• _PROBLEM TO WORK ON_: Exact duplicates of all entries are needed.

--- START ---

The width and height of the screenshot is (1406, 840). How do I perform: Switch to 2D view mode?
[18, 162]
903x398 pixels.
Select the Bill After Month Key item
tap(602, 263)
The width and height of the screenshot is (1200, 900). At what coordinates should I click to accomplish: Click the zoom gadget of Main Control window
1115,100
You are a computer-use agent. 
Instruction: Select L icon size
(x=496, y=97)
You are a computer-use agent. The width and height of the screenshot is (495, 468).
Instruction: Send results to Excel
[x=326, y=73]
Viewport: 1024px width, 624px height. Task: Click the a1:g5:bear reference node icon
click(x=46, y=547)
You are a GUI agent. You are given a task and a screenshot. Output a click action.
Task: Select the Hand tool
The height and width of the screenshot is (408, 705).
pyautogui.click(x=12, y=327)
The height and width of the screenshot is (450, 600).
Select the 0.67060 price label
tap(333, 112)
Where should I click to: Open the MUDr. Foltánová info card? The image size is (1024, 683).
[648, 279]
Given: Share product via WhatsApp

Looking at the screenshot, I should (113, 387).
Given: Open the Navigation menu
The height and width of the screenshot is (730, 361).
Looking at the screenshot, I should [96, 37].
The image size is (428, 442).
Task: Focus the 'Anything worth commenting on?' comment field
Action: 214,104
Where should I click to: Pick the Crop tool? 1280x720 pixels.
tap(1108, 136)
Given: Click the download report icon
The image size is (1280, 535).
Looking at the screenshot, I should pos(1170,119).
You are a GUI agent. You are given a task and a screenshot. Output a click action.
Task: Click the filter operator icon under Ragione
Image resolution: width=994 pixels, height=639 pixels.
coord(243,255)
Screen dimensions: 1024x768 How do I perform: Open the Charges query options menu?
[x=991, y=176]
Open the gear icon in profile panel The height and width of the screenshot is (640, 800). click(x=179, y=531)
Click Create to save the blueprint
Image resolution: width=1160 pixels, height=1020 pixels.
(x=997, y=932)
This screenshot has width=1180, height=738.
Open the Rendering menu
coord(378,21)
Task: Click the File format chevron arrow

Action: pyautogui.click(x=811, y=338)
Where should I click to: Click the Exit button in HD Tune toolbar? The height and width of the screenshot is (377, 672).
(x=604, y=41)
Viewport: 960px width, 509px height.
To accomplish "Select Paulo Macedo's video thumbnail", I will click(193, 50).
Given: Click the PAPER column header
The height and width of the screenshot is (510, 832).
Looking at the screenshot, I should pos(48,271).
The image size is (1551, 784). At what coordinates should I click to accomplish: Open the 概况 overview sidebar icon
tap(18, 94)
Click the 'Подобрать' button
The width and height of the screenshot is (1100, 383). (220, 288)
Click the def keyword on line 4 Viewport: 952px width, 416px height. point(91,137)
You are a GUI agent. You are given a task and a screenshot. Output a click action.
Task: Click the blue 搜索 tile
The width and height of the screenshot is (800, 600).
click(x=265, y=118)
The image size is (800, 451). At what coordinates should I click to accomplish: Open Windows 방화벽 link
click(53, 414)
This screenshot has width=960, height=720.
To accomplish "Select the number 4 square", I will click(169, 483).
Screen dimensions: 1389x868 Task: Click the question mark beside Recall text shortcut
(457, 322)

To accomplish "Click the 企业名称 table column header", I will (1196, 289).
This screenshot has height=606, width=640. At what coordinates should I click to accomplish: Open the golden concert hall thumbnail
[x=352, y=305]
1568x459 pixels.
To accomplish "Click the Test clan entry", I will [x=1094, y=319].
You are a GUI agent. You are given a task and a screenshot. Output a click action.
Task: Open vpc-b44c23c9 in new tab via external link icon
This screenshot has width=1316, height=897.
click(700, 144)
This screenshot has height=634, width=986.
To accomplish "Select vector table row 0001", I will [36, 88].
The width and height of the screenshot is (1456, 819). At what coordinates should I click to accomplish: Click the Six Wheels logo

--- END ---

• _SOLUTION TO THE PROBLEM_:
The width and height of the screenshot is (1406, 840). How do I perform: Switch to 2D view mode?
[18, 162]
903x398 pixels.
Select the Bill After Month Key item
tap(602, 263)
The width and height of the screenshot is (1200, 900). At what coordinates should I click to accomplish: Click the zoom gadget of Main Control window
1115,100
You are a computer-use agent. 
Instruction: Select L icon size
(x=496, y=97)
You are a computer-use agent. The width and height of the screenshot is (495, 468).
Instruction: Send results to Excel
[x=326, y=73]
Viewport: 1024px width, 624px height. Task: Click the a1:g5:bear reference node icon
click(x=46, y=547)
You are a GUI agent. You are given a task and a screenshot. Output a click action.
Task: Select the Hand tool
The height and width of the screenshot is (408, 705).
pyautogui.click(x=12, y=327)
The height and width of the screenshot is (450, 600).
Select the 0.67060 price label
tap(333, 112)
Where should I click to: Open the MUDr. Foltánová info card? The image size is (1024, 683).
[648, 279]
Given: Share product via WhatsApp

Looking at the screenshot, I should (113, 387).
Given: Open the Navigation menu
The height and width of the screenshot is (730, 361).
Looking at the screenshot, I should [96, 37].
The image size is (428, 442).
Task: Focus the 'Anything worth commenting on?' comment field
Action: 214,104
Where should I click to: Pick the Crop tool? 1280x720 pixels.
tap(1108, 136)
Given: Click the download report icon
The image size is (1280, 535).
Looking at the screenshot, I should pos(1170,119).
You are a GUI agent. You are given a task and a screenshot. Output a click action.
Task: Click the filter operator icon under Ragione
Image resolution: width=994 pixels, height=639 pixels.
coord(243,255)
Screen dimensions: 1024x768 How do I perform: Open the Charges query options menu?
[x=991, y=176]
Open the gear icon in profile panel The height and width of the screenshot is (640, 800). click(x=179, y=531)
Click Create to save the blueprint
Image resolution: width=1160 pixels, height=1020 pixels.
(x=997, y=932)
This screenshot has width=1180, height=738.
Open the Rendering menu
coord(378,21)
Task: Click the File format chevron arrow

Action: pyautogui.click(x=811, y=338)
Where should I click to: Click the Exit button in HD Tune toolbar? The height and width of the screenshot is (377, 672).
(x=604, y=41)
Viewport: 960px width, 509px height.
To accomplish "Select Paulo Macedo's video thumbnail", I will click(193, 50).
Given: Click the PAPER column header
The height and width of the screenshot is (510, 832).
Looking at the screenshot, I should pos(48,271).
The image size is (1551, 784). At what coordinates should I click to accomplish: Open the 概况 overview sidebar icon
tap(18, 94)
Click the 'Подобрать' button
The width and height of the screenshot is (1100, 383). (220, 288)
Click the def keyword on line 4 Viewport: 952px width, 416px height. point(91,137)
You are a GUI agent. You are given a task and a screenshot. Output a click action.
Task: Click the blue 搜索 tile
The width and height of the screenshot is (800, 600).
click(x=265, y=118)
The image size is (800, 451). At what coordinates should I click to accomplish: Open Windows 방화벽 link
click(53, 414)
This screenshot has width=960, height=720.
To accomplish "Select the number 4 square", I will click(169, 483).
Screen dimensions: 1389x868 Task: Click the question mark beside Recall text shortcut
(457, 322)

To accomplish "Click the 企业名称 table column header", I will (1196, 289).
This screenshot has height=606, width=640. At what coordinates should I click to accomplish: Open the golden concert hall thumbnail
[x=352, y=305]
1568x459 pixels.
To accomplish "Click the Test clan entry", I will [x=1094, y=319].
You are a GUI agent. You are given a task and a screenshot. Output a click action.
Task: Open vpc-b44c23c9 in new tab via external link icon
This screenshot has width=1316, height=897.
click(700, 144)
This screenshot has height=634, width=986.
To accomplish "Select vector table row 0001", I will [36, 88].
The width and height of the screenshot is (1456, 819). At what coordinates should I click to accomplish: Click the Six Wheels logo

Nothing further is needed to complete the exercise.